Despite the outstretched hand constantly renewed by King Mohammed VI, particularly during the traditional Throne Day speech, relations between Morocco and Algeria are struggling to normalize.
"The Algerian people are a brotherly people who are linked to the Moroccan people by centuries-old human and historical ties, particularly through language, religion, geography and a common destiny," said King Mohammed VI to Algeria during his traditional Throne Day speech on July 29 last. A hand he continues to extend to Algiers, especially since the latter has unilaterally severed its relations with Rabat. But Algeria has never grasped this outstretched hand. "While diplomatic relations between Rabat and Algiers were officially broken off in August 2021 on the initiative of the Algerian Republic, they had seriously begun to smolder 50 years ago, in the aftermath of the Madrid Accords, which marked the end of the Spanish presence in the Sahara," explains geopolitical analyst and senior reporter John Mackenzie in an article titled Why relations between Morocco and Algeria are at a standstill, published by Revue Conflits.
He recalls that this text led to the effective sharing of the administration of the territory between Morocco and Mauritania. "In fact, the control that Madrid then exercised over this part of the desert as a colonial state was transferred to the young Mauritania and restored to the Sherifian Kingdom as part of this tripartite resolution," recalls John Mackenzie.
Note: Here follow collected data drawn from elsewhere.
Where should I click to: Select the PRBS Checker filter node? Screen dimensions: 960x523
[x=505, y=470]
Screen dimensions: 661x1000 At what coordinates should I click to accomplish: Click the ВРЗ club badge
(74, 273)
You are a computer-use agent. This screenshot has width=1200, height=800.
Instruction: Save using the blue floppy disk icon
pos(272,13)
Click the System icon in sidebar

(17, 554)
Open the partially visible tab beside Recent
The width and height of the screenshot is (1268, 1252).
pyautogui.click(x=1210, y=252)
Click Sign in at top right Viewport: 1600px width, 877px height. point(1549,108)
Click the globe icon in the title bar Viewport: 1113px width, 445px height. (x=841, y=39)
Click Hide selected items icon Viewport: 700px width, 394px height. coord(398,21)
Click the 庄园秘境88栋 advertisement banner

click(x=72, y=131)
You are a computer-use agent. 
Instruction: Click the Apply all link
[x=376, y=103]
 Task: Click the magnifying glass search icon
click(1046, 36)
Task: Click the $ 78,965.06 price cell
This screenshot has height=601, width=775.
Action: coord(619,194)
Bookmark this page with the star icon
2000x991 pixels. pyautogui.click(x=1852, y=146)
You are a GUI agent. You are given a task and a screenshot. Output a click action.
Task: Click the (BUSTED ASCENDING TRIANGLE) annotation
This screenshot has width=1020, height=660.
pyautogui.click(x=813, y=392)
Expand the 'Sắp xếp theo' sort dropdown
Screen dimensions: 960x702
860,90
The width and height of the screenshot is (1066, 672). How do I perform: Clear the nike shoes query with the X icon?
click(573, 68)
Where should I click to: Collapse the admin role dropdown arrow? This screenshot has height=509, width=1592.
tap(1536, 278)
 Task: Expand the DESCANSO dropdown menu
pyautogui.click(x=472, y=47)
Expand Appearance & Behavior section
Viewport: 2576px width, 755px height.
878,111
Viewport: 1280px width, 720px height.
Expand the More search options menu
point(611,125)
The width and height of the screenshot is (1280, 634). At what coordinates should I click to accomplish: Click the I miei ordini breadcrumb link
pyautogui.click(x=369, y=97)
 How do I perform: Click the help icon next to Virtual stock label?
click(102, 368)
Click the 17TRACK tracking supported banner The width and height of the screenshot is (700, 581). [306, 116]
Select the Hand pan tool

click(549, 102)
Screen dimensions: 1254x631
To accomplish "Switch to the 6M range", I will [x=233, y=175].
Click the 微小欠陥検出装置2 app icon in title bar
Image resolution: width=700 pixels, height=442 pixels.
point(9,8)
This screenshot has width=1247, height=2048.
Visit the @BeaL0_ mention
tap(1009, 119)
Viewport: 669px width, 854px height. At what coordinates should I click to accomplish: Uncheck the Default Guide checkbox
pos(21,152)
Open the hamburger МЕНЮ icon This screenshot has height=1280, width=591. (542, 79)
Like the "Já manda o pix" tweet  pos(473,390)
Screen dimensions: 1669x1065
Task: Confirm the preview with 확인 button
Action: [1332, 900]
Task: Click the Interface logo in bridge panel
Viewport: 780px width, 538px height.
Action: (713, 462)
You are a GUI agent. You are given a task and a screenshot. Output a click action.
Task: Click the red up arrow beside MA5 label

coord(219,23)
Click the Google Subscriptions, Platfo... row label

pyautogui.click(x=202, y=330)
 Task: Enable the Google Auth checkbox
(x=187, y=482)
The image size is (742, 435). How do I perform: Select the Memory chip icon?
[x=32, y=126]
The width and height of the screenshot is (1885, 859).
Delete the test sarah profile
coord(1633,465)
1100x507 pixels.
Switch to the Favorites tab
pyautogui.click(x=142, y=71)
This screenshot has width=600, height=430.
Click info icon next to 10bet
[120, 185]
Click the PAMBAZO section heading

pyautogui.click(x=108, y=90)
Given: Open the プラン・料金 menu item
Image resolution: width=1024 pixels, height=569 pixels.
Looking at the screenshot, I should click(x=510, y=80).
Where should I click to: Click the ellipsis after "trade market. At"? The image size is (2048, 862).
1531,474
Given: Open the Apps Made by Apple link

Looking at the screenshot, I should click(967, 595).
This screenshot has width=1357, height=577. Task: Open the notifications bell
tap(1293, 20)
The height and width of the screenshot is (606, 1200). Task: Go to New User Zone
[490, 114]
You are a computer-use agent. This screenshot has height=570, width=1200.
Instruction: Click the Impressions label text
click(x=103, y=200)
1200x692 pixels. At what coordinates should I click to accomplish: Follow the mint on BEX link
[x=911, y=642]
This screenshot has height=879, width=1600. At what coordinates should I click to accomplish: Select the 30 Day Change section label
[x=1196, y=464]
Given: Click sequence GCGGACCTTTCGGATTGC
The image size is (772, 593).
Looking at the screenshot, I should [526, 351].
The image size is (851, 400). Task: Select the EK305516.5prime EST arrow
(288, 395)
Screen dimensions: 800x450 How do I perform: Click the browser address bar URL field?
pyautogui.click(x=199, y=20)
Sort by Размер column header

The only problem: the Polisario Front, an armed separatist organization opposed to the Spanish presence in the region and supported since its creation by Algeria, is not mentioned in these agreements. "The existence of an autonomous Sahrawi state, as the Polisario calls for, is, de facto, not recognized," he indicates. This is the first point of tension. "In reaction, the movement enters into war in the wake against Mauritania and Morocco for control of the region and proclaims in 1976 the creation of the "Sahrawi Arab Democratic Republic", an entity not recognized to this day by the UN and many countries."
The armed conflict began in 1975. "Between the Polisario Front and Nouakchott, the war did not last long, Mauritania having abandoned all territorial claims on this part of the Sahara in 1979, the weapons were laid down 4 years after the start of the war. But with Morocco, the clashes continued for 26 years. The entry into force of a ceasefire built under the aegis of the UN in 1991 marks the end of this open war between Rabat and the Sahrawi independentists without a lasting territorial solution being found," the geopolitical analyst recalls again. 16 years later, Morocco proposes an autonomy plan for the Sahara under its sovereignty. Presented in 2007, this plan has been supported by many countries in order to resolve this dispute. In 2020, the United States, under the Trump I administration, recognized the Moroccanness of the Sahara as part of the Abraham Accords and the normalization of relations between Morocco and Israel.
"To date, more than 116 countries support the Moroccanness of the Sahara," Mackenzie specifies. "But for Algiers, the resolution of this territorial conflict on the terms of Rabat - autonomy of the southern provinces under the sovereignty of Morocco - is not acceptable." This is also one of the points of friction between Paris and Algiers. "When the Kingdom made the choice to revive relations with the French Republic, 22 agreements worth 10 billion euros were signed in October 2024 during Emmanuel Macron’s state visit. In the wake, the French Development Agency announced that it was considering mobilizing 150 million euros in investments in the Sahara in the Dakhla-Oued Eddahab region," the geopolitical analyst also specified.
The tensions between Rabat and Algiers have undermined the Arab Maghreb Union (AMU), a body created in 1989 and joined by the 5 Heads of State of the region at a summit in Marrakech. "One of the major achievements of this organization remains the signing of trade and customs agreements with the adoption of the Maghreb Free Trade Convention in 1996, aimed at facilitating trade relations between member states," Mackenzie says, but "its implementation remains very limited, if not non-existent." According to him, "an improvement in relations between Morocco and Algeria would pave the way for new economic, agricultural or security cooperation that the Maghreb needs to see big."